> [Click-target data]
►

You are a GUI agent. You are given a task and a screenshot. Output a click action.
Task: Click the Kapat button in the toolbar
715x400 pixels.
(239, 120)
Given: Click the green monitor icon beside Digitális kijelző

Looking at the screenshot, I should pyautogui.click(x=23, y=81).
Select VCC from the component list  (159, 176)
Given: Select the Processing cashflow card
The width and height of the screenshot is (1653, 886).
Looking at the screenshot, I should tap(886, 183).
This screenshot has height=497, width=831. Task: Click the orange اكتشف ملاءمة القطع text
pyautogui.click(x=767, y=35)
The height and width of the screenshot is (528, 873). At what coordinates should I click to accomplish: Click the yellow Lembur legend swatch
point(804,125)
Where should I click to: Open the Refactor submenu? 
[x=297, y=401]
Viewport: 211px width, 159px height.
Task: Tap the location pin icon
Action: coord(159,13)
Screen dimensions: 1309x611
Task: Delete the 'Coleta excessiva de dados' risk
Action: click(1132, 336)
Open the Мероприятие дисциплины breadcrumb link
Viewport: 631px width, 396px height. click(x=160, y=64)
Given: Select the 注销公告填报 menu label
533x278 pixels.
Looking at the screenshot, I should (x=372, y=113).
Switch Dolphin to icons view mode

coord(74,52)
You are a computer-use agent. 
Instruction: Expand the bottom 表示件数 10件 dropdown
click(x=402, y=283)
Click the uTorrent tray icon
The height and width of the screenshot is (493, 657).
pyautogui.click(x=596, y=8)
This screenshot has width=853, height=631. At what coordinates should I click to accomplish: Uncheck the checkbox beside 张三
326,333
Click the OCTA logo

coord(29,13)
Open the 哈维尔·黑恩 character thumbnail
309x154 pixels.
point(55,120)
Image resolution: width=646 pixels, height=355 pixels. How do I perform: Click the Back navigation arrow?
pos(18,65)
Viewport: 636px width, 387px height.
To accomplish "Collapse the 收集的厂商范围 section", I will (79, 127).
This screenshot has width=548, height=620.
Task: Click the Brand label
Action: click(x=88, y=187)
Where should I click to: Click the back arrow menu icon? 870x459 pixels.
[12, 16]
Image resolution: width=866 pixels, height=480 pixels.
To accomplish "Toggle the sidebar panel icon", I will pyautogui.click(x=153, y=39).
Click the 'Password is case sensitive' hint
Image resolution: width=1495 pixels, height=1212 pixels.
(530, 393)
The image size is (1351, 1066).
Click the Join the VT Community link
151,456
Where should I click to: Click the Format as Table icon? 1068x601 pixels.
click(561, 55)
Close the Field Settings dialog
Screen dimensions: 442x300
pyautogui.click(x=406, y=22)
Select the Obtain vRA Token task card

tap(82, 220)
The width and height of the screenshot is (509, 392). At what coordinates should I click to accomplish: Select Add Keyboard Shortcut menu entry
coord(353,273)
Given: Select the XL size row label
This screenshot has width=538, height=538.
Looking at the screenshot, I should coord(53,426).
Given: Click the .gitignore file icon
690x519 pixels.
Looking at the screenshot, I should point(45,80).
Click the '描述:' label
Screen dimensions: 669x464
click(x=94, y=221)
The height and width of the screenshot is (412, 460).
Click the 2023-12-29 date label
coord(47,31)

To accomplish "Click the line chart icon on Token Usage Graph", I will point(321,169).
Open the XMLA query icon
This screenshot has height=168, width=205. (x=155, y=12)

◄

Return all of the records above verbatim, with no changes.

> [Exercise output]
You are a GUI agent. You are given a task and a screenshot. Output a click action.
Task: Click the Kapat button in the toolbar
715x400 pixels.
(239, 120)
Given: Click the green monitor icon beside Digitális kijelző

Looking at the screenshot, I should pyautogui.click(x=23, y=81).
Select VCC from the component list  (159, 176)
Given: Select the Processing cashflow card
The width and height of the screenshot is (1653, 886).
Looking at the screenshot, I should tap(886, 183).
This screenshot has height=497, width=831. Task: Click the orange اكتشف ملاءمة القطع text
pyautogui.click(x=767, y=35)
The height and width of the screenshot is (528, 873). At what coordinates should I click to accomplish: Click the yellow Lembur legend swatch
point(804,125)
Where should I click to: Open the Refactor submenu? 
[x=297, y=401]
Viewport: 211px width, 159px height.
Task: Tap the location pin icon
Action: coord(159,13)
Screen dimensions: 1309x611
Task: Delete the 'Coleta excessiva de dados' risk
Action: click(1132, 336)
Open the Мероприятие дисциплины breadcrumb link
Viewport: 631px width, 396px height. click(x=160, y=64)
Given: Select the 注销公告填报 menu label
533x278 pixels.
Looking at the screenshot, I should (x=372, y=113).
Switch Dolphin to icons view mode

coord(74,52)
You are a computer-use agent. 
Instruction: Expand the bottom 表示件数 10件 dropdown
click(x=402, y=283)
Click the uTorrent tray icon
The height and width of the screenshot is (493, 657).
pyautogui.click(x=596, y=8)
This screenshot has width=853, height=631. At what coordinates should I click to accomplish: Uncheck the checkbox beside 张三
326,333
Click the OCTA logo

coord(29,13)
Open the 哈维尔·黑恩 character thumbnail
309x154 pixels.
point(55,120)
Image resolution: width=646 pixels, height=355 pixels. How do I perform: Click the Back navigation arrow?
pos(18,65)
Viewport: 636px width, 387px height.
To accomplish "Collapse the 收集的厂商范围 section", I will (79, 127).
This screenshot has width=548, height=620.
Task: Click the Brand label
Action: click(x=88, y=187)
Where should I click to: Click the back arrow menu icon? 870x459 pixels.
[12, 16]
Image resolution: width=866 pixels, height=480 pixels.
To accomplish "Toggle the sidebar panel icon", I will pyautogui.click(x=153, y=39).
Click the 'Password is case sensitive' hint
Image resolution: width=1495 pixels, height=1212 pixels.
(530, 393)
The image size is (1351, 1066).
Click the Join the VT Community link
151,456
Where should I click to: Click the Format as Table icon? 1068x601 pixels.
click(561, 55)
Close the Field Settings dialog
Screen dimensions: 442x300
pyautogui.click(x=406, y=22)
Select the Obtain vRA Token task card

tap(82, 220)
The width and height of the screenshot is (509, 392). At what coordinates should I click to accomplish: Select Add Keyboard Shortcut menu entry
coord(353,273)
Given: Select the XL size row label
This screenshot has width=538, height=538.
Looking at the screenshot, I should coord(53,426).
Given: Click the .gitignore file icon
690x519 pixels.
Looking at the screenshot, I should point(45,80).
Click the '描述:' label
Screen dimensions: 669x464
click(x=94, y=221)
The height and width of the screenshot is (412, 460).
Click the 2023-12-29 date label
coord(47,31)

To accomplish "Click the line chart icon on Token Usage Graph", I will point(321,169).
Open the XMLA query icon
This screenshot has height=168, width=205. (x=155, y=12)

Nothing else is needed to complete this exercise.